Separately, a group of wealthy nations and multilateral development banks have promised to mobilise 2.5 billion euros ($2.7 billion) to help Senegal reduce its dependence on fossil fuels, President Macky Sall said.
The deal is the most recent in a series of so-called "just energy transition partnerships", with $8.5 billion promised to help South Africa wean itself of coal-fired power, $20 billion for Indonesia and $15.5 billion for Vietnam.
Outlining the challenges facing developing countries, UN Secretary-General Antonio Guterres said more than 50 nations were now in or near debt default, while many African countries are spending more on debt repayments than on healthcare.
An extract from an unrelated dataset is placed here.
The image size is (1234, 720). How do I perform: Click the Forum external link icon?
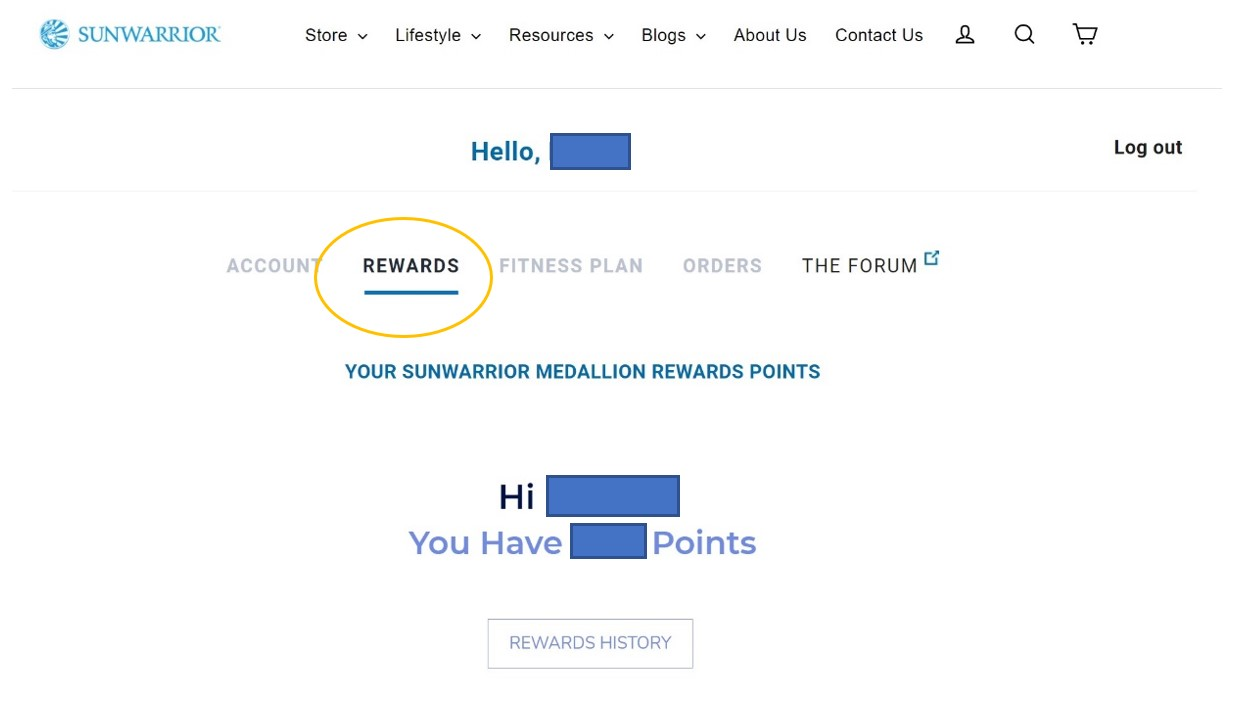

Guterres said the post-World War II global financial system was failing to rise to modern challenges and now "perpetuates and even worsens inequalities".
- Big ideas -
Macron also said he was hopeful that a pledge to deliver $100 billion a year in climate finance to poorer nations by 2020 would finally be fulfilled this year -- although actual confirmation the money has been delivered will take months if not years.
This week, the International Energy Agency said annual investment just for clean energy in these countries will need to jump to nearly $2 trillion within a decade, to keep alive the Paris Agreement goal of limiting global warming to "well below" two degrees Celsius since pre-industrial times, and below 1.5C if possible.
Ideas for how to turn "billions to trillions" for these climate and development goals include using multilateral development banks to help unlock climate investments, as well as taxation on fossil fuel profits and financial transactions to raise climate funds.
France backs the idea of an international tax on carbon emissions from shipping, with hopes of a breakthrough at a meeting of the International Maritime Organization in July.
Countries also want disaster clauses added to new debt arrangements to allow a country to pause repayments for two years after an extreme weather event.